Consigna escrita
Resume en dos oraciones el fragmento del documento sobre la trayectoria de esta novelista.

Fragmento del documento

Casi seis décadas de carrera la avalan, desde su debut en 1960 con Las chicas de campo a su más reciente La chica, publicada en 2019. En estas dos novelas se pueden ver las constantes que han alimentado su obra, siempre comprometida con la denuncia de las condiciones opresivas de las mujeres y de los marginados en general. Si su ópera prima, con evidente trasfondo autobiográfico, narra la educación sentimental de dos amigas irlandesas, que en la década de los cincuenta sueñan con escapar del internado católico para disfrutar de los placeres de Dublín, su último libro se centra de nuevo en la lucha por la emancipación femenina, solo que en otro lugar del mundo: Nigeria, donde se trasladó, siendo ya octogenaria, para documentarse sobre las niñas secuestradas por los islamistas de Boko Haram.

Datos proporcionados
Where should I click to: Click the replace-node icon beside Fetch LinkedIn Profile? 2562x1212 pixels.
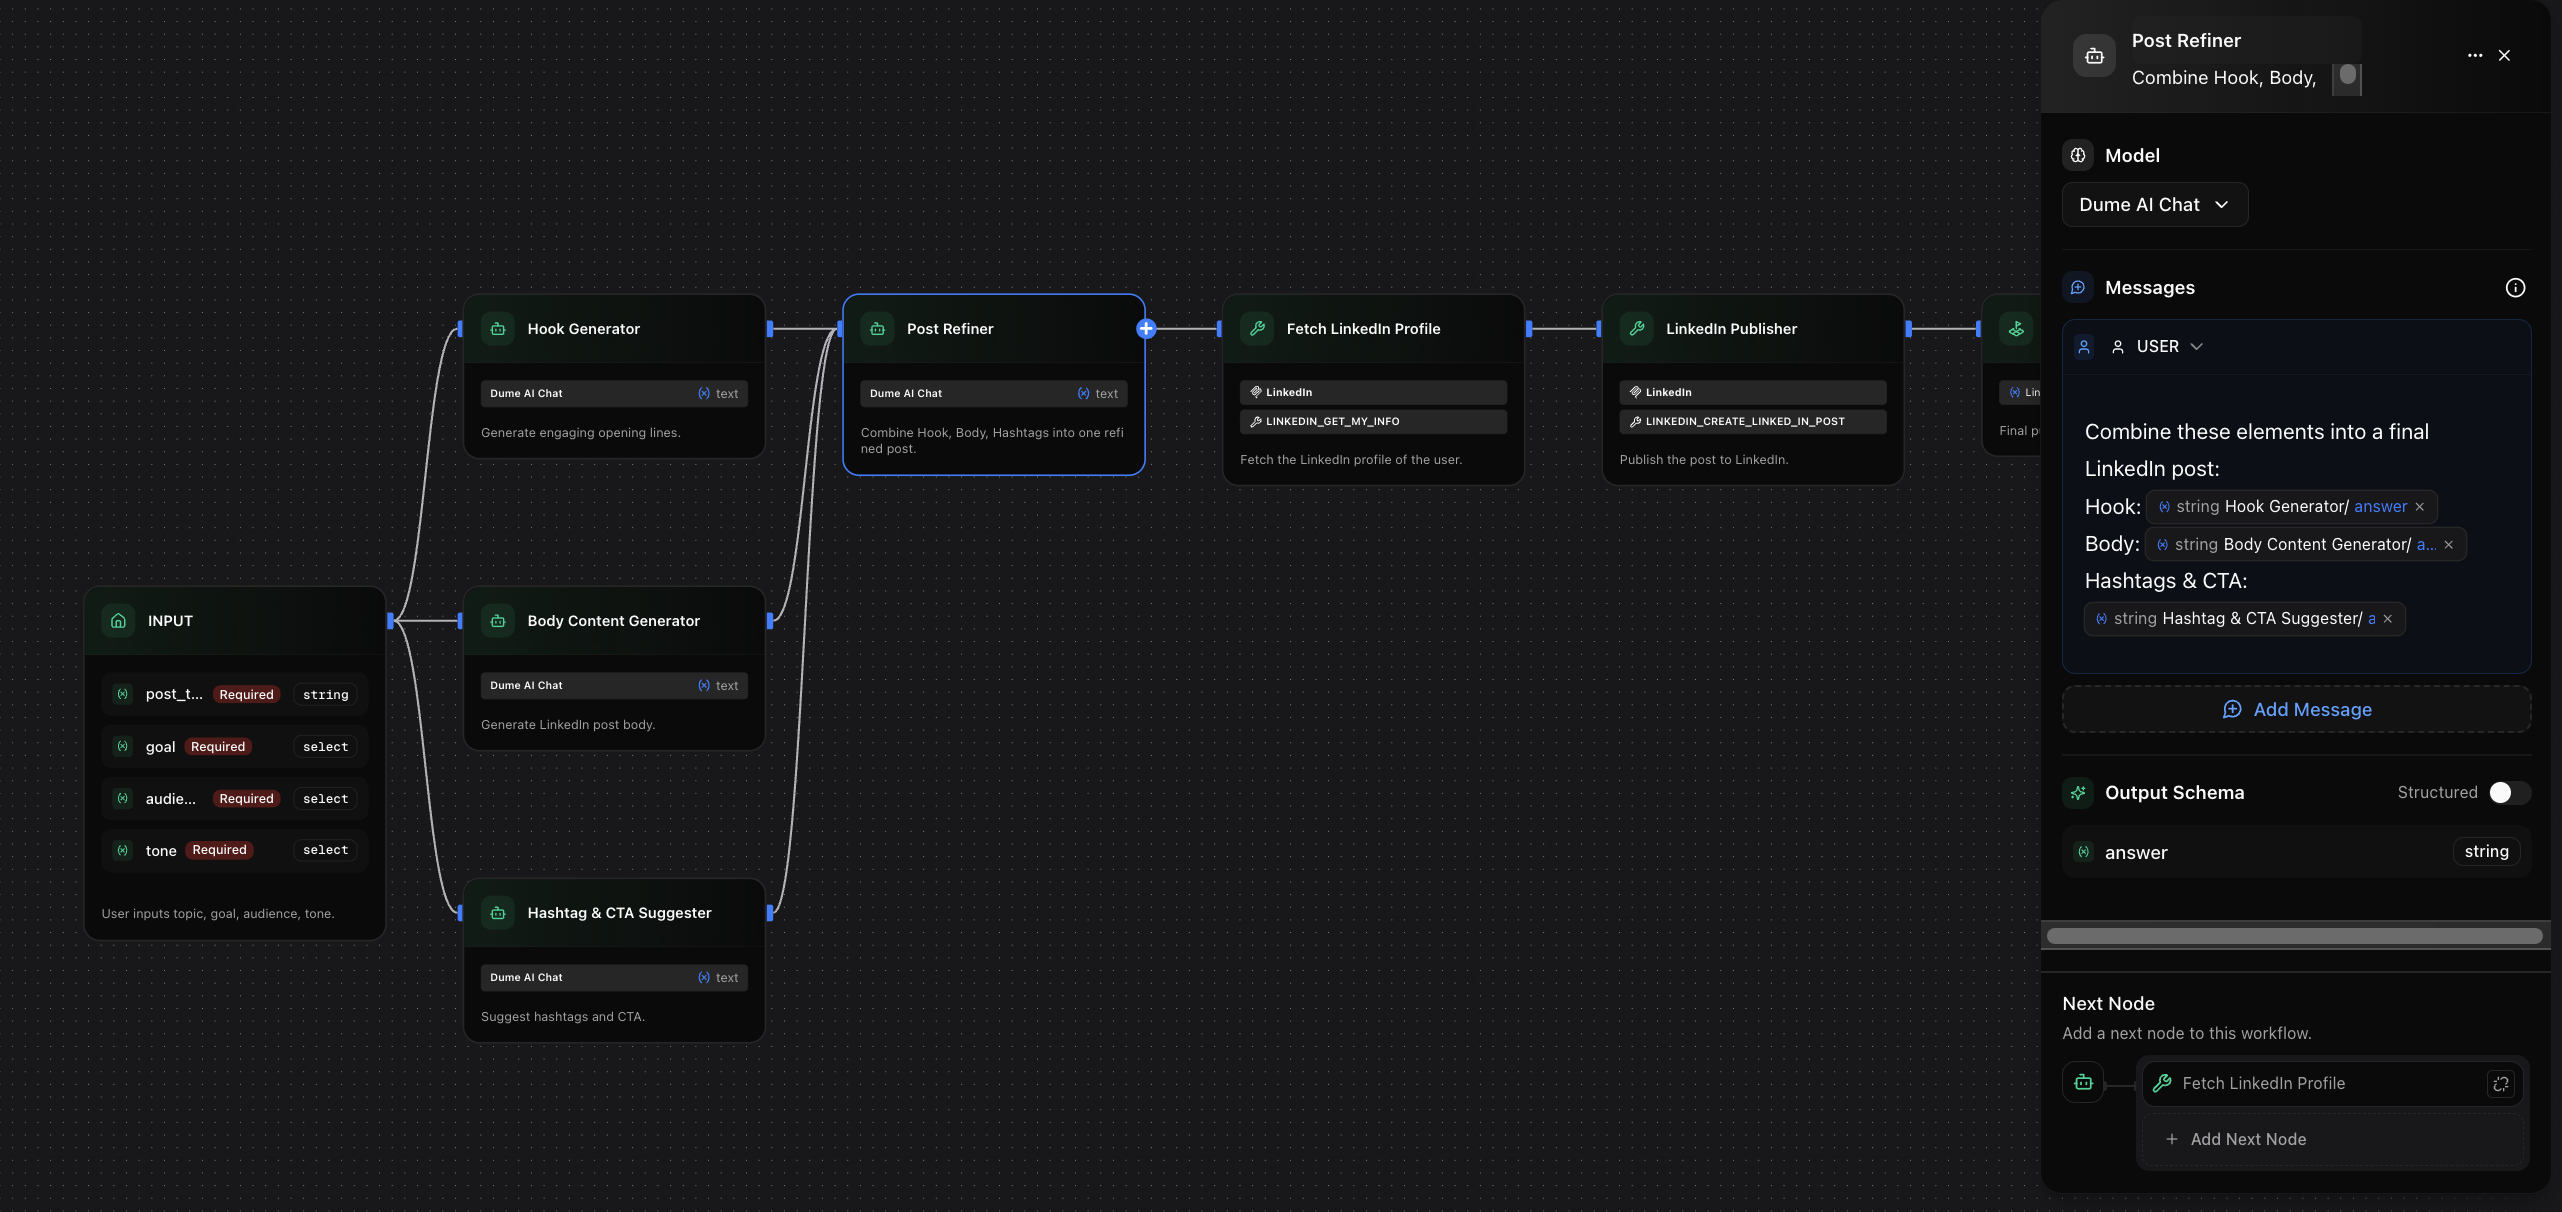point(2500,1084)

Solución del ejercicio
La escritora acumula casi seis décadas de carrera, desde Las chicas de campo, de 1960, hasta La chica, de 2019, y su obra ha estado siempre comprometida con la denuncia de las condiciones opresivas de las mujeres y de los marginados. Su primera novela, de trasfondo autobiográfico, narra la educación sentimental de dos amigas irlandesas que en los años cincuenta sueñan con escapar del internado católico, mientras que la última vuelve a la lucha por la emancipación femenina en Nigeria, adonde se trasladó ya octogenaria para documentarse sobre las niñas secuestradas por Boko Haram.